Otis Grand (born February 14, 1950, Beirut, Lebanon) is an American blues musician, best known for his album, Perfume and Grime (1996).

Biography
Although born in Beirut, Grand has spent much of his life in the United States. He played with local blues musicians at Eli's Mile High Club in Oakland, California, and made contacts that would later prove useful; such as Joe Louis Walker who produced his debut album, Always Hot (1988). He later cited his early influences as being B.B. King, Otis Rush, Johnny Otis and T-Bone Walker. By the late 1980s, Grand was based in the UK where he and his Dance Kings became a popular nightclub act. He was voted 'Best UK Blues Guitarist' seven years running (1990–1996) by the British Blues Connection magazine. In 1991, Grand co-starred with his backing band and Guitar Shorty, on the My Way or the Highway album.

(Data extract)
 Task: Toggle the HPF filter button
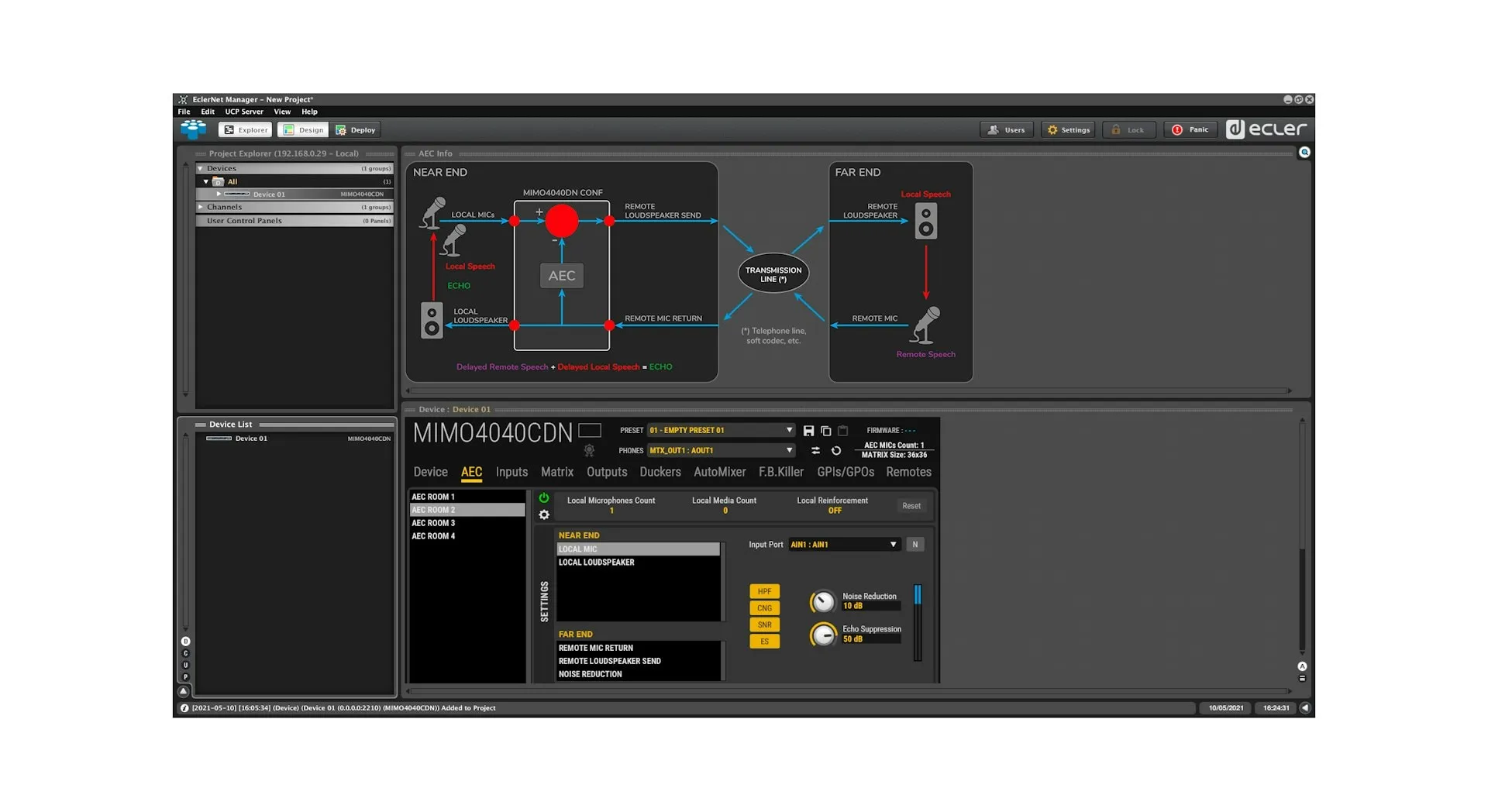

(Direction) Revise the Otis Grand biography starting with "Otis Grand (born" and going on through "the Highway album.", swapping "nightclub" for "club". The lines above are separate material, unrelated to the Otis Grand biography.

(Exercise output)
Otis Grand (born February 14, 1950, Beirut, Lebanon) is an American blues musician, best known for his album, Perfume and Grime (1996).

Biography
Although born in Beirut, Grand has spent much of his life in the United States. He played with local blues musicians at Eli's Mile High Club in Oakland, California, and made contacts that would later prove useful; such as Joe Louis Walker who produced his debut album, Always Hot (1988). He later cited his early influences as being B.B. King, Otis Rush, Johnny Otis and T-Bone Walker. By the late 1980s, Grand was based in the UK where he and his Dance Kings became a popular club act. He was voted 'Best UK Blues Guitarist' seven years running (1990–1996) by the British Blues Connection magazine. In 1991, Grand co-starred with his backing band and Guitar Shorty, on the My Way or the Highway album.